Ce magistrat a rendu compte des plaidoiries dans le délibéré de la cour, composée de :
M. Philippe SILVAN, Président de chambre
Monsieur Thierry CABALE, Conseiller
M. Ange FIORITO, Conseiller
Greffier lors des débats : Mme Suzie BRETER.
Les parties ont été avisées que le prononcé de la décision aurait lieu par mise à disposition au greffe le 26 Novembre 2021.
ARRÊT
contradictoire,
Prononcé par mise à disposition au greffe le 26 Novembre 2021
Signé par M. Philippe SILVAN, Président de chambre et Mme Suzie BRETER, Greffier, auquel la minute de la décision a été remise par le magistrat signataire.
***
Aux termes d’un contrat de travail à durée indéterminée du 2 avril 2012, Monsieur B Z a été engagé par la société Paca Ventes en tant que responsable de dépôt à temps plein, puis, suivant avenant du 29 juin 2012, la Sarl Y Location, à laquelle a été transférée l’activité de 'location de matériels', est devenue son employeur.

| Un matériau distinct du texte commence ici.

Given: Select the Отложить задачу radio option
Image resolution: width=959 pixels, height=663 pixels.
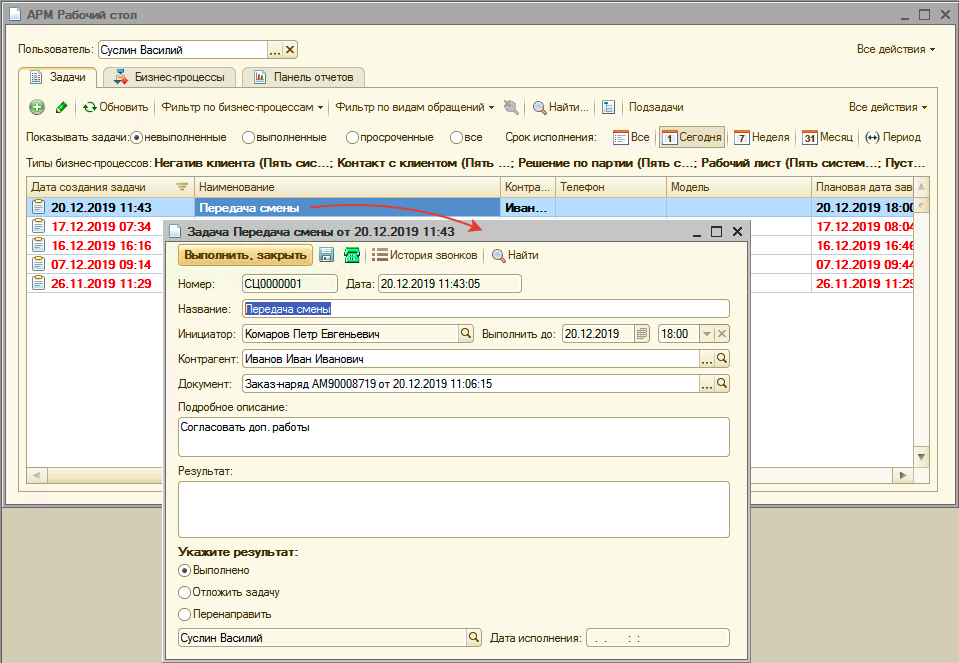Looking at the screenshot, I should [184, 592].
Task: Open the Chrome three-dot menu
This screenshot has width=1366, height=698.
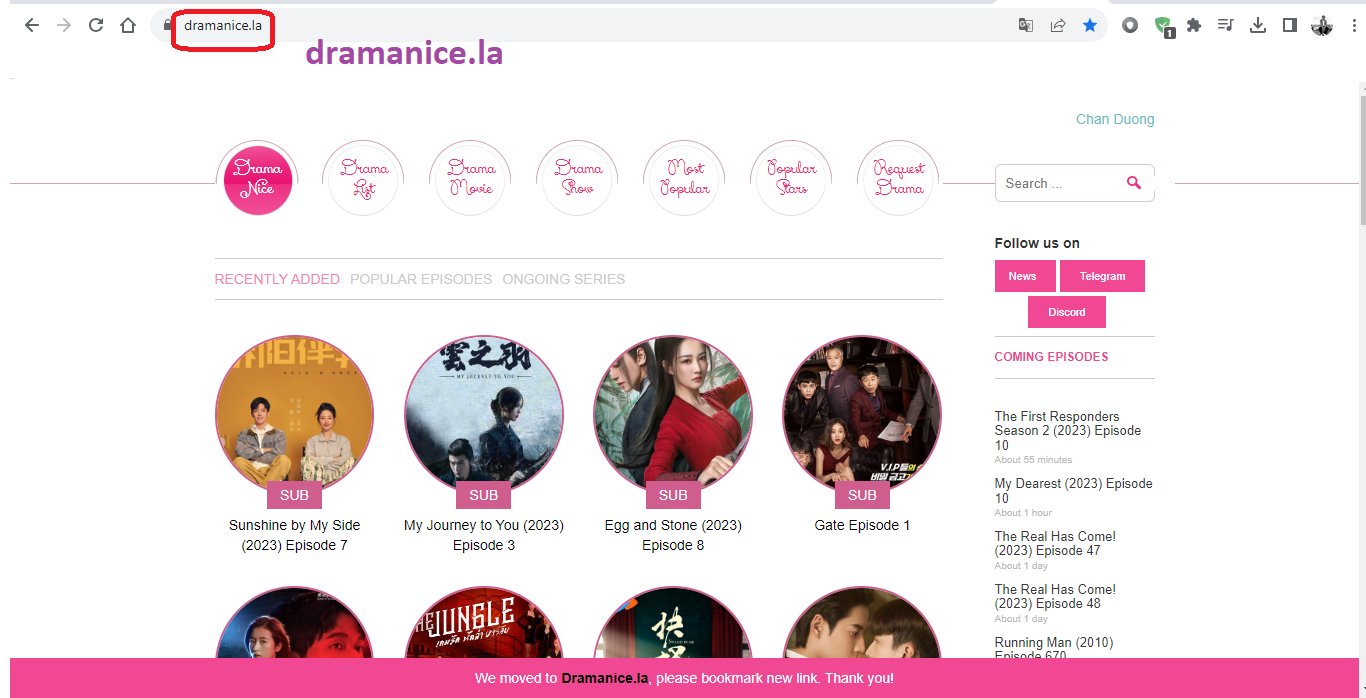Action: coord(1353,26)
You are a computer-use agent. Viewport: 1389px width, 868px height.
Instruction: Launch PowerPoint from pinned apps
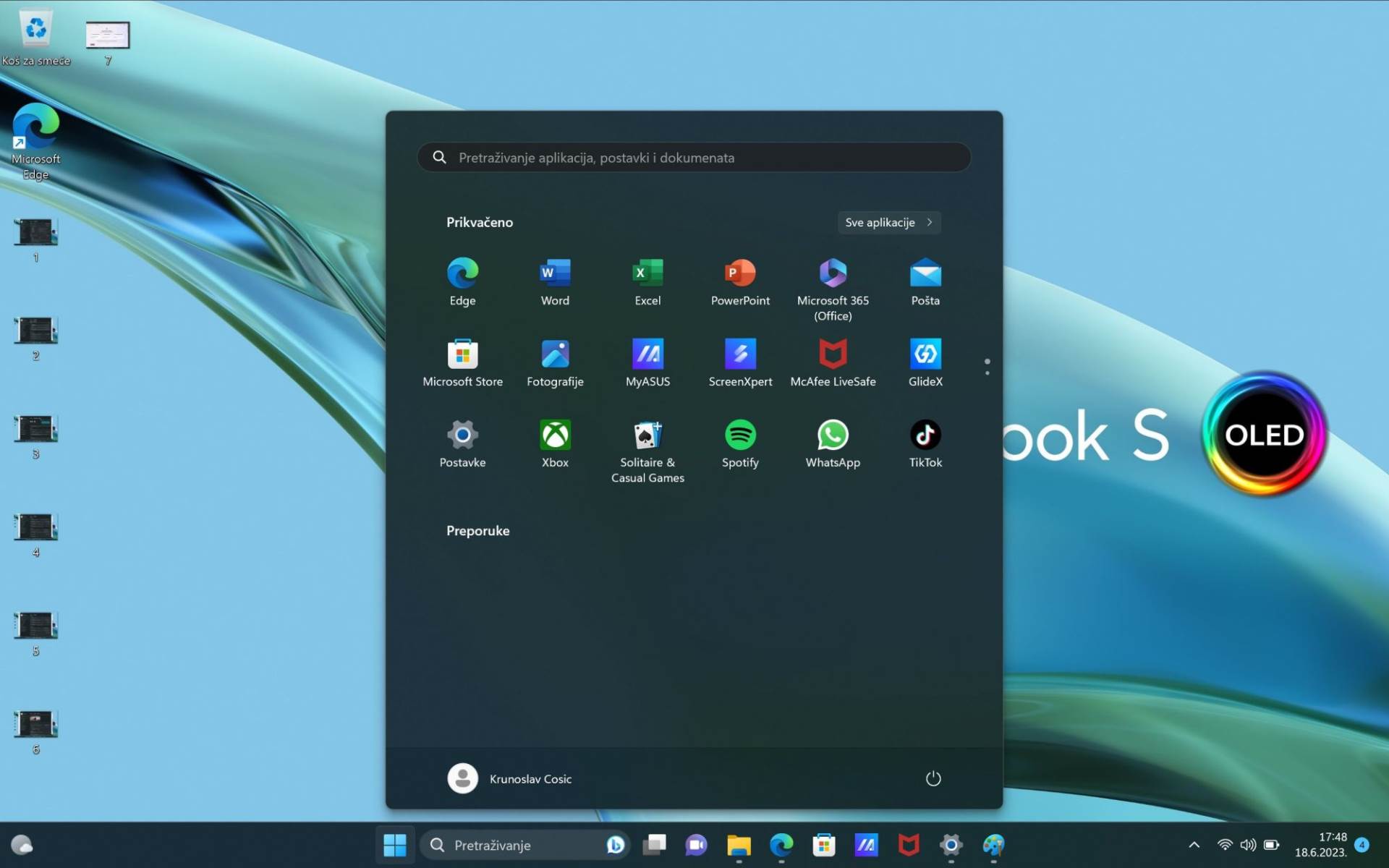(740, 281)
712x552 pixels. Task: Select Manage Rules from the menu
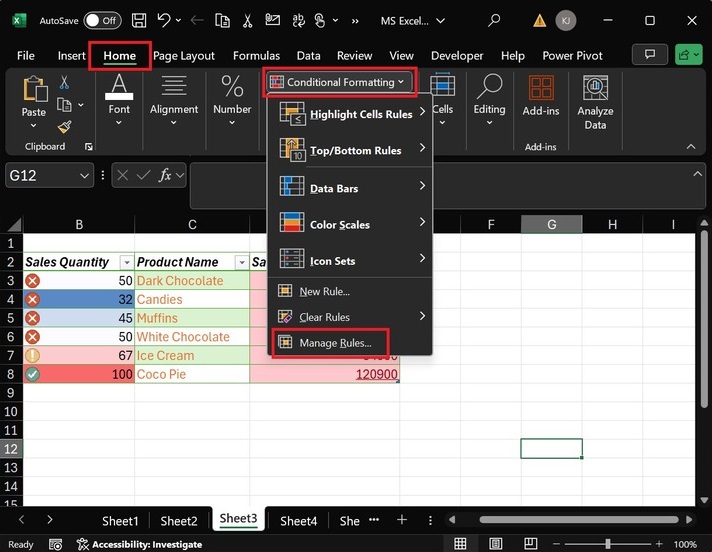click(x=334, y=343)
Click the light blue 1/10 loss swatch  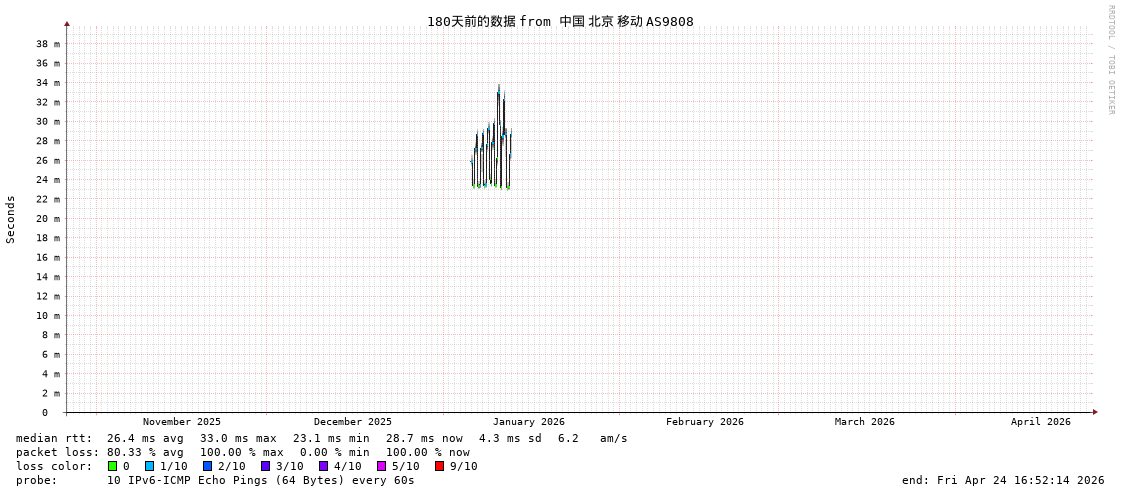point(150,466)
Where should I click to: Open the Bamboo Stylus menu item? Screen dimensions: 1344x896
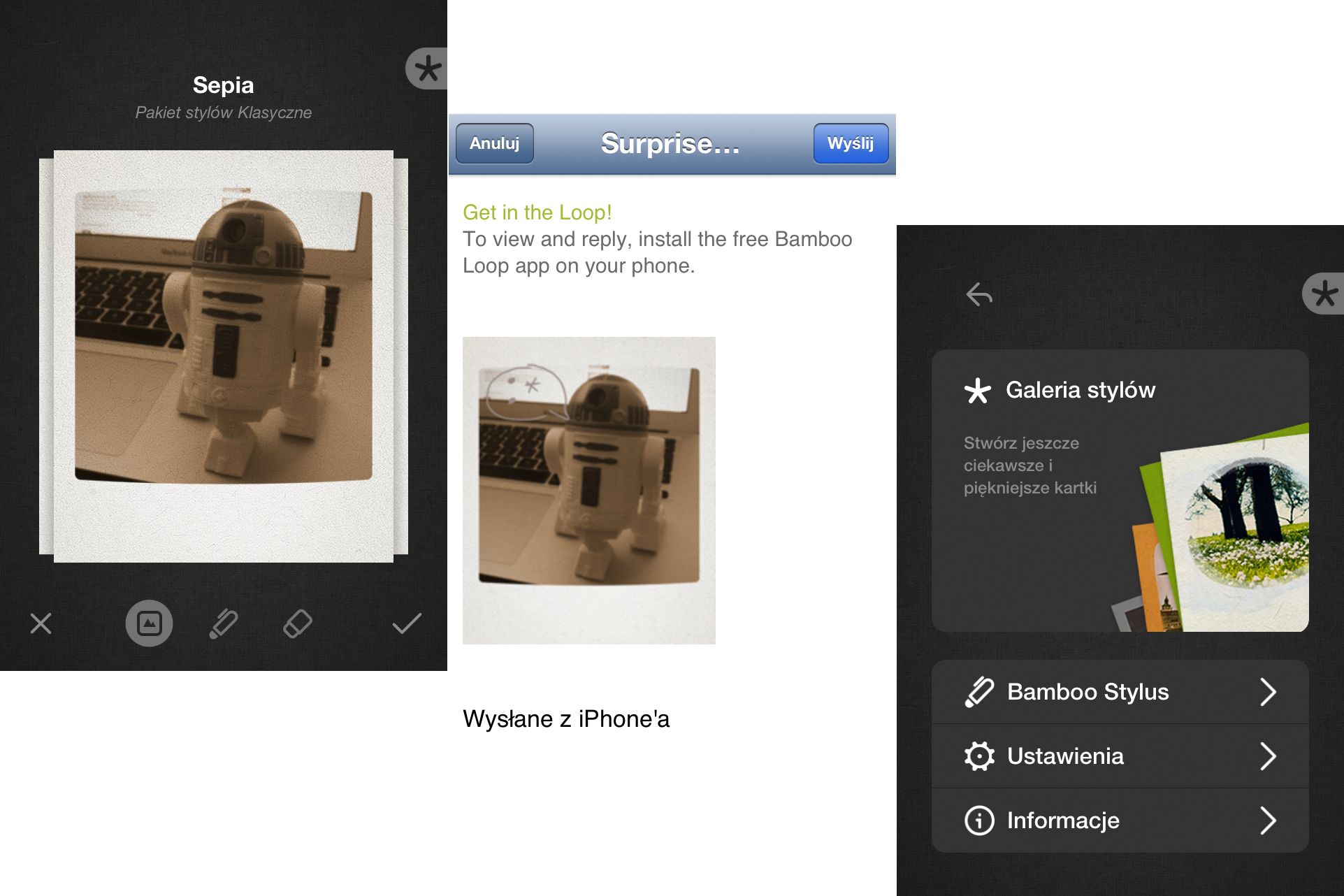click(x=1088, y=692)
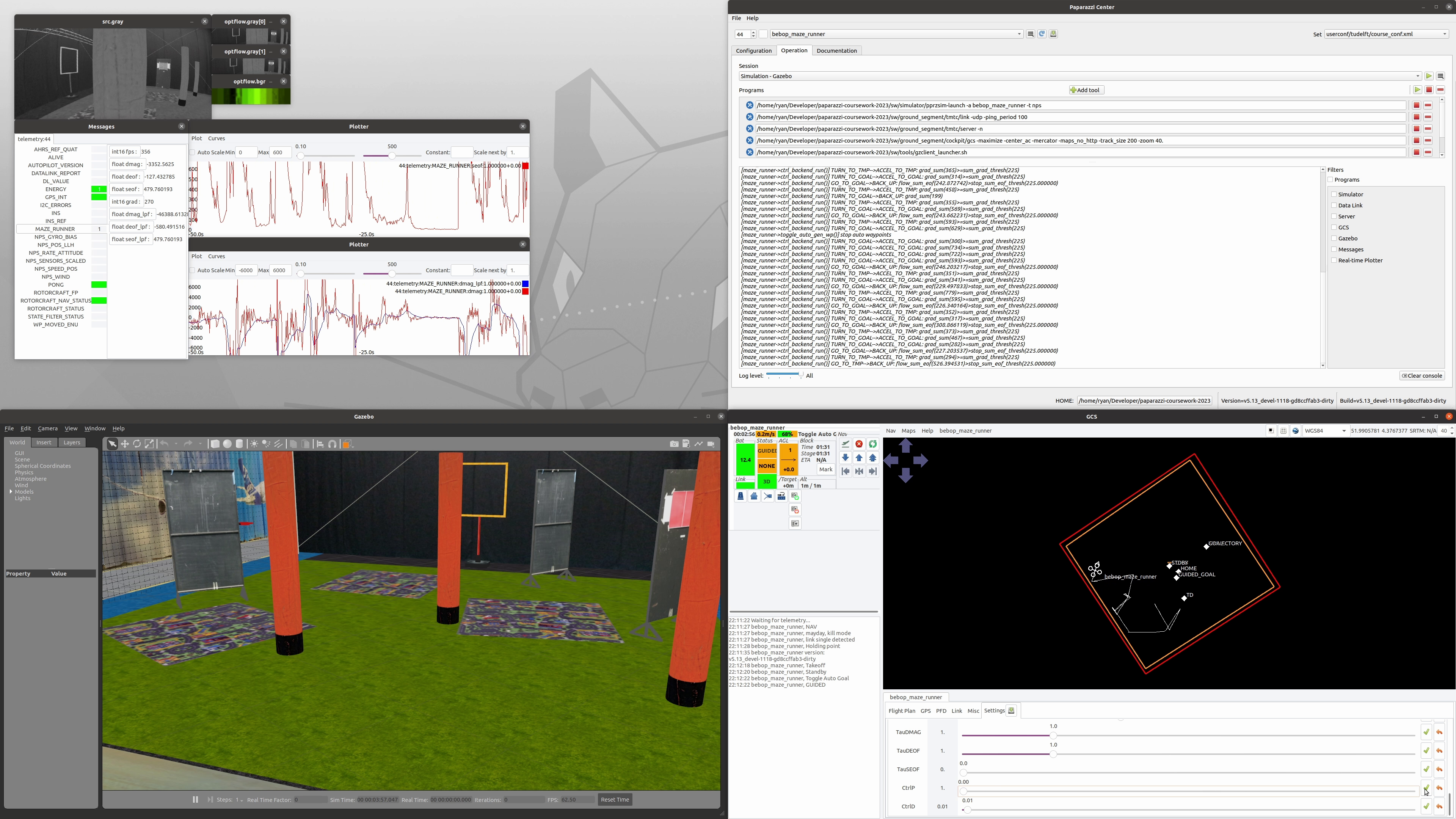This screenshot has height=819, width=1456.
Task: Pause the Gazebo simulation
Action: (x=195, y=799)
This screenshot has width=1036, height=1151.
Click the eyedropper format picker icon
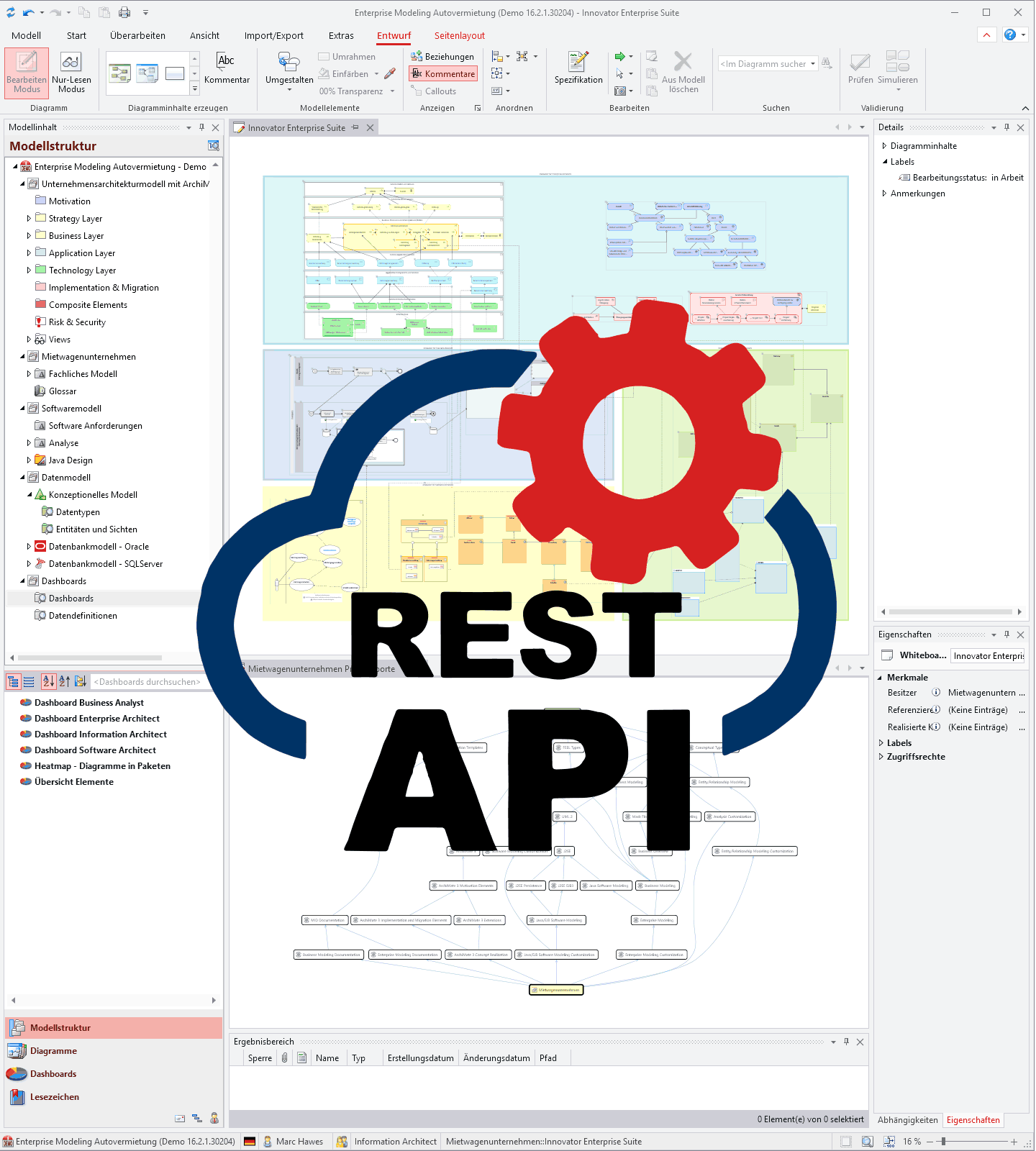390,74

Par lettre recommandée avec avis de réception du 24 septembre 2014, il a été convoqué à un entretien préalable qui s’est tenu le 06 octobre 2014 puis il a été licencié pour cause réelle et sérieuse par lettre recommandée avec avis de réception du 29 octobre 2014.
Le 05 février 2015, le salarié a saisi le conseil de prud’hommes de Draguignan qui par jugement du 15 mars 2018 a :
— dit que la rupture du contrat de travail s’analysait comme un licenciement pour cause réelle et sérieuse,
— débouté Monsieur B Z de l’intégralité de ses demandes,
— débouté la Sarl Y Location de sa demande reconventionnelle,
— mis les dépens à la charge du demandeur.
Le 13 avril 2018, dans le délai légal, le salarié a relevé appel de ce jugement.
L’ordonnance de clôture de l’instruction est intervenue le 02 avril 2021.
Le 15 avril 2021, via le Rpva, l’avocat de l’appelant a transmis des conclusions aux fins notamment de révocation de l’ordonnance de clôture.
A l’audience de plaidoirie du 22 avril 2021, à la demande des avocats des parties, l’affaire a été contradictoirement renvoyée à l’audience du 14 octobre 2021.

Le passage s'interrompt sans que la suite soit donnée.